Just catching up on your journal, You look fcking awsome mate!!!!!

Youve put pure dedication in to this and its now paying off!!!!


----------



## Testoholic

awesome mate, all coming together now. you must be pleased, all that hard work has paid off, hard diet, very little cheats (unlike some  ) and its totally paid off...well done :thumb:


----------



## borostu82

looking mint dude.

Just a quick one i find your legs will look even bigger if when you pose you have your legs a touch wider and try pushing your knee's out to the side if that makes sense.


----------



## Davo

Looking fantastic lad.


----------



## DB

Condition and taper are awesome mate

maybe some more posing practice as you're not doing your physique justice at the moment


----------



## TH0R

DB said:


> Condition and taper are awesome mate
> 
> maybe some more posing practice as you're not doing your physique justice at the moment


Sorry, hijack

Could you expand a bit on this DB??

Looking great to me Hilly, glutes and hams are awesome:thumbup1:


----------



## DB

tel3563 said:


> Sorry, hijack
> 
> Could you expand a bit on this DB??
> 
> Looking great to me Hilly, glutes and hams are awesome:thumbup1:


Hands are too far round the front on the rear lat spread,

legs are too close on fron lat spread,

rear double bi would appear wider if hit better too, legs from the back are lean but he is not exploiting them to his advantage


----------



## Lois_Lane

Looking GREAT!!!!!!!!!!!!!!!!!!!!!!!!!!!!!!!!!!!!!!!!!!!

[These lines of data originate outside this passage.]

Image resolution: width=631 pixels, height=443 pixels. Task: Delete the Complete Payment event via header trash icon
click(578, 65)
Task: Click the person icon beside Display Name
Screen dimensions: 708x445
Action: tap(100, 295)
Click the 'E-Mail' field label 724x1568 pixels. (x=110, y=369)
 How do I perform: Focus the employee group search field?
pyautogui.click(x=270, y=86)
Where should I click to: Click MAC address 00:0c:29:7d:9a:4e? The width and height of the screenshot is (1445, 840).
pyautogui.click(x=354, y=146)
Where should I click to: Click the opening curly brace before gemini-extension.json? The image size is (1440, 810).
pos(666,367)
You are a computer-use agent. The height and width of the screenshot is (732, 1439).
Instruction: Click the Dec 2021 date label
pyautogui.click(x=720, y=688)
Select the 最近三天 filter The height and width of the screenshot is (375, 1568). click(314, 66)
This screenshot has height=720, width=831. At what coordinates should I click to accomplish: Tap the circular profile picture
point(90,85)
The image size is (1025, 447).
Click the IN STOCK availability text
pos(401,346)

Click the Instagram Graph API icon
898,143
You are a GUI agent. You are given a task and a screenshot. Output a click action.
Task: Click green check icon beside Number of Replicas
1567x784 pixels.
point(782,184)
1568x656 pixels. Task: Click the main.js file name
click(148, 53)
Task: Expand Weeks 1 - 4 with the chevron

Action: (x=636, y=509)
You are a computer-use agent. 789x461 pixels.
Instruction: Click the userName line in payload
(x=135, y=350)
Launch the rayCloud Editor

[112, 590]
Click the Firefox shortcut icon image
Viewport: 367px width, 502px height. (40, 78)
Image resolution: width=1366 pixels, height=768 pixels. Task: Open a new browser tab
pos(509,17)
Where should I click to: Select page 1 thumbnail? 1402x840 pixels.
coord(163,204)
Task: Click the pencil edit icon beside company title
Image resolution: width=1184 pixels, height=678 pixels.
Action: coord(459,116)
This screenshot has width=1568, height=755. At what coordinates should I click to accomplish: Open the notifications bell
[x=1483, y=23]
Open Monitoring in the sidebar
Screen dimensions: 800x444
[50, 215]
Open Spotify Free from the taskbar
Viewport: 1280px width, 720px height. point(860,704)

But as far as posing practice that is only needed when you are not awesome enough to just stand there and be the obvious winner lol. JK practice and practice more mate like i said i only did about 2 hours in 20 weeks of prep!


----------



## hilly

cheers for the positive comments lads. keeps me going when im feeling so fcked and run down like today.

DB and con thnks for the tips and you stu.

Posing is better than this in real life honest. this was at 6am trying to catch my lil bro to take them before he went to work so was very rushed and done in the bathroom which was only place with okish light at that early time.

the tips on posing are appreciated tho and i am practicing daily for 10 mins.


----------



## colt24

WOW very good, nice one!


----------



## Guest

Pictures look fantastic mate. So good that we can forgive the highly questionable pattern on the toilet seat... :lol:


----------



## borostu82

hilly said:


> cheers for the positive comments lads. keeps me going when im feeling so fcked and run down like today.
> 
> DB and con thnks for the tips and you stu.
> 
> Posing is better than this in real life honest. this was at 6am trying to catch my lil bro to take them before he went to work so was very rushed and done in the bathroom which was only place with okish light at that early time.
> 
> the tips on posing are appreciated tho and i am practicing daily for 10 mins.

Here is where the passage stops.